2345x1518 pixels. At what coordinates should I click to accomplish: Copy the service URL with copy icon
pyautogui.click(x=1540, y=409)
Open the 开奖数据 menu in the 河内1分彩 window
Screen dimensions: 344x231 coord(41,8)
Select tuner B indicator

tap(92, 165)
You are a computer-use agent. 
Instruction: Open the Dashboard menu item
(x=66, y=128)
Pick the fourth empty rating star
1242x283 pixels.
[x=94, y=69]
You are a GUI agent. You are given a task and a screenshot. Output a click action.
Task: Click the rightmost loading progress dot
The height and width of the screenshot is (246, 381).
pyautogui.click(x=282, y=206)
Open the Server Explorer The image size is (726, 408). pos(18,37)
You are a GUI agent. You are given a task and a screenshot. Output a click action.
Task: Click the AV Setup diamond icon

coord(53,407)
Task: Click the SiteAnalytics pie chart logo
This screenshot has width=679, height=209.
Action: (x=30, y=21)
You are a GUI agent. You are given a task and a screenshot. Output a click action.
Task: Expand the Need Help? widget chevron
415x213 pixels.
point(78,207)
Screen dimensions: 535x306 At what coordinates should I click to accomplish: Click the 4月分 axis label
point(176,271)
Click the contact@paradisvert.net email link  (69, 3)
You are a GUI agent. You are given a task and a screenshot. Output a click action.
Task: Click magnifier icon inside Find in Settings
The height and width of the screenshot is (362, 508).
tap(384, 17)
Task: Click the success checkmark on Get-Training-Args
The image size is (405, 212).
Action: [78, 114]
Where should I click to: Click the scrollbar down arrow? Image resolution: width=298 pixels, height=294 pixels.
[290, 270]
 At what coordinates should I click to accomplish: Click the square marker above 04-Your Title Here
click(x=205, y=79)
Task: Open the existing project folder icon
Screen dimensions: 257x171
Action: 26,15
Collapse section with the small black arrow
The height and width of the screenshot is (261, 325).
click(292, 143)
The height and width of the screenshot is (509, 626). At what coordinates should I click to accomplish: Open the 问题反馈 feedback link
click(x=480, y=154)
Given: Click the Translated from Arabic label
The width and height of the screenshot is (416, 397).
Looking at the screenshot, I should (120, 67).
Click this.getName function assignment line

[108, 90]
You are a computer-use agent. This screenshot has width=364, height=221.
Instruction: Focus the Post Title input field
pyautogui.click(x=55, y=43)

*TASK DIRECTIONS*
Recast every line of the listing above as a Markdown table with the columns "No." and "Entry", putting the row number in the first column and the line in the second and skipping blank lines.

*SOLUTION TO THIS TASK*
| No. | Entry |
|---|---|
| 1 | 2345x1518 pixels. At what coordinates should I click to accomplish: Copy the service URL with copy icon |
| 2 | pyautogui.click(x=1540, y=409) |
| 3 | Open the 开奖数据 menu in the 河内1分彩 window |
| 4 | Screen dimensions: 344x231 coord(41,8) |
| 5 | Select tuner B indicator |
| 6 | tap(92, 165) |
| 7 | You are a computer-use agent.  |
| 8 | Instruction: Open the Dashboard menu item |
| 9 | (x=66, y=128) |
| 10 | Pick the fourth empty rating star |
| 11 | 1242x283 pixels. |
| 12 | [x=94, y=69] |
| 13 | You are a GUI agent. You are given a task and a screenshot. Output a click action. |
| 14 | Task: Click the rightmost loading progress dot |
| 15 | The height and width of the screenshot is (246, 381). |
| 16 | pyautogui.click(x=282, y=206) |
| 17 | Open the Server Explorer The image size is (726, 408). pos(18,37) |
| 18 | You are a GUI agent. You are given a task and a screenshot. Output a click action. |
| 19 | Task: Click the AV Setup diamond icon |
| 20 | coord(53,407) |
| 21 | Task: Click the SiteAnalytics pie chart logo |
| 22 | This screenshot has width=679, height=209. |
| 23 | Action: (x=30, y=21) |
| 24 | You are a GUI agent. You are given a task and a screenshot. Output a click action. |
| 25 | Task: Expand the Need Help? widget chevron |
| 26 | 415x213 pixels. |
| 27 | point(78,207) |
| 28 | Screen dimensions: 535x306 At what coordinates should I click to accomplish: Click the 4月分 axis label |
| 29 | point(176,271) |
| 30 | Click the contact@paradisvert.net email link  (69, 3) |
| 31 | You are a GUI agent. You are given a task and a screenshot. Output a click action. |
| 32 | Task: Click magnifier icon inside Find in Settings |
| 33 | The height and width of the screenshot is (362, 508). |
| 34 | tap(384, 17) |
| 35 | Task: Click the success checkmark on Get-Training-Args |
| 36 | The image size is (405, 212). |
| 37 | Action: [78, 114] |
| 38 | Where should I click to: Click the scrollbar down arrow? Image resolution: width=298 pixels, height=294 pixels. |
| 39 | [290, 270] |
| 40 |  At what coordinates should I click to accomplish: Click the square marker above 04-Your Title Here |
| 41 | click(x=205, y=79) |
| 42 | Task: Open the existing project folder icon |
| 43 | Screen dimensions: 257x171 |
| 44 | Action: 26,15 |
| 45 | Collapse section with the small black arrow |
| 46 | The height and width of the screenshot is (261, 325). |
| 47 | click(292, 143) |
| 48 | The height and width of the screenshot is (509, 626). At what coordinates should I click to accomplish: Open the 问题反馈 feedback link |
| 49 | click(x=480, y=154) |
| 50 | Given: Click the Translated from Arabic label |
| 51 | The width and height of the screenshot is (416, 397). |
| 52 | Looking at the screenshot, I should (120, 67). |
| 53 | Click this.getName function assignment line |
| 54 | [108, 90] |
| 55 | You are a computer-use agent. This screenshot has width=364, height=221. |
| 56 | Instruction: Focus the Post Title input field |
| 57 | pyautogui.click(x=55, y=43) |